Areas severely affected included the capital city Kuala Lumpur, the administrative capital Putrajaya and the states of Selangor, Seremban, Johor, Malacca and Negri Sembilan. Power resumed sporadically from 1.30pm yesterday.
Traffic lights, public transport services and some communication networks were affected. Some areas reported massive traffic jams with KL central being crippled by gridlock. People were trapped in elevators and production was halted at plants owned by Honda Motor Co and Proton Holdings Bhd.
Even Malaysian PM Abdullah Ahmad Badawi was forced to have a formal lunch by candlelight.
The blackout is the country’s first widespread power failure since August 1996, when electricity throughout West Malaysia was cut for 14 hours.
Malaysia’s Bernama news agency, citing transport minister Chan Kong Choy, stated all ports and airports in and around Kuala Lumpur and in Malaysia’s southern states were “operating on backup power systems following an electricity outage”.
The official admitted, however, revealed the high-speed rail link between Kuala Lumpur and the Kuala Lumpur International Airport was affected by the power outage, as were two of the capital city’s light rail transport systems.
Initially, Malaysia’s biggest electricity provider Tenaga Nasional Bhd (TNB) would not comment directly on the matter only stating it would host a press conference later in the day. Tenaga spokesman Samsul Ariffin, speaking to Bloomberg, would only state at the time, “We’re trying to ascertain which areas are affected.”
An early report in Malaysia’s The Star daily, citing an unidentified TNB spokesman, stated, “The blackout is not nationwide and has only affected some areas in Kuala Lumpur, Selangor, Putrajaya, Negri Sembilan, Malacca and Johor. Some places have received power again by 1.30 pm and the restoration of electricity is going on right now.”
“We are still investigating what caused the blackout and will update the media as soon as we get further information,” added the spokesman.

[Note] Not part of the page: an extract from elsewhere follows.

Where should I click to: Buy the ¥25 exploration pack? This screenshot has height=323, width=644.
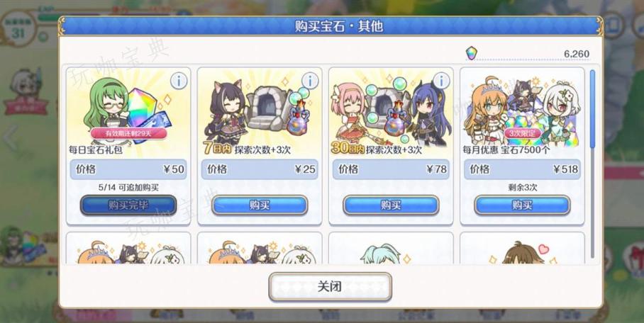pos(260,205)
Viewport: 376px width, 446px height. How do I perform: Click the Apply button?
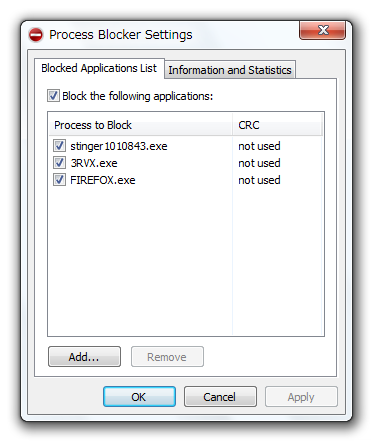tap(301, 397)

A later edition of the newspaper and a report in Reuters, citing TNB, indicated the fault lay with a problem at TNB’s Kapar switchyard at the Port Klang Power Station. The problem caused a trip at 12.16 pm and resulted in the National Grid “losing 1,700 MW”. Power was restored to blacked out areas after almost three hours, according to TNB.

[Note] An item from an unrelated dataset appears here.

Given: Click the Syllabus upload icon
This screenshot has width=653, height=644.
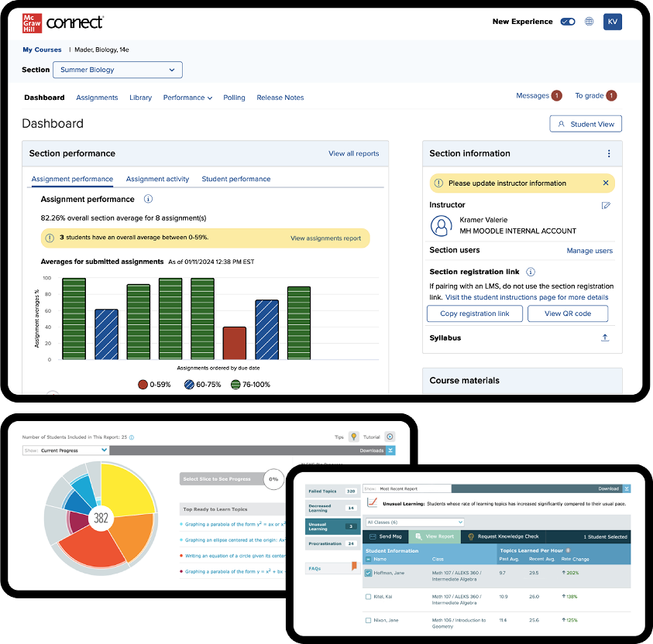Looking at the screenshot, I should tap(605, 338).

Speaking to the media TNB deputy president/deputy CEO Datuk Abdul Hadi Mohd Deros revealed his firm had to carry out load shedding operations in order to avoid the whole country suffering from a blackout.
“This led to Negri Sembilan, Malacca and Johor experiencing total blackout. In the Klang Valley, this caused the KL East and Pudu Hulu intake stations to trip, causing outages in several parts,” said the official.
“What has happened today puzzled us. We are investigating quickly,” he added. Deros was quick to deny any talk of sabotage as the reason behind the outage.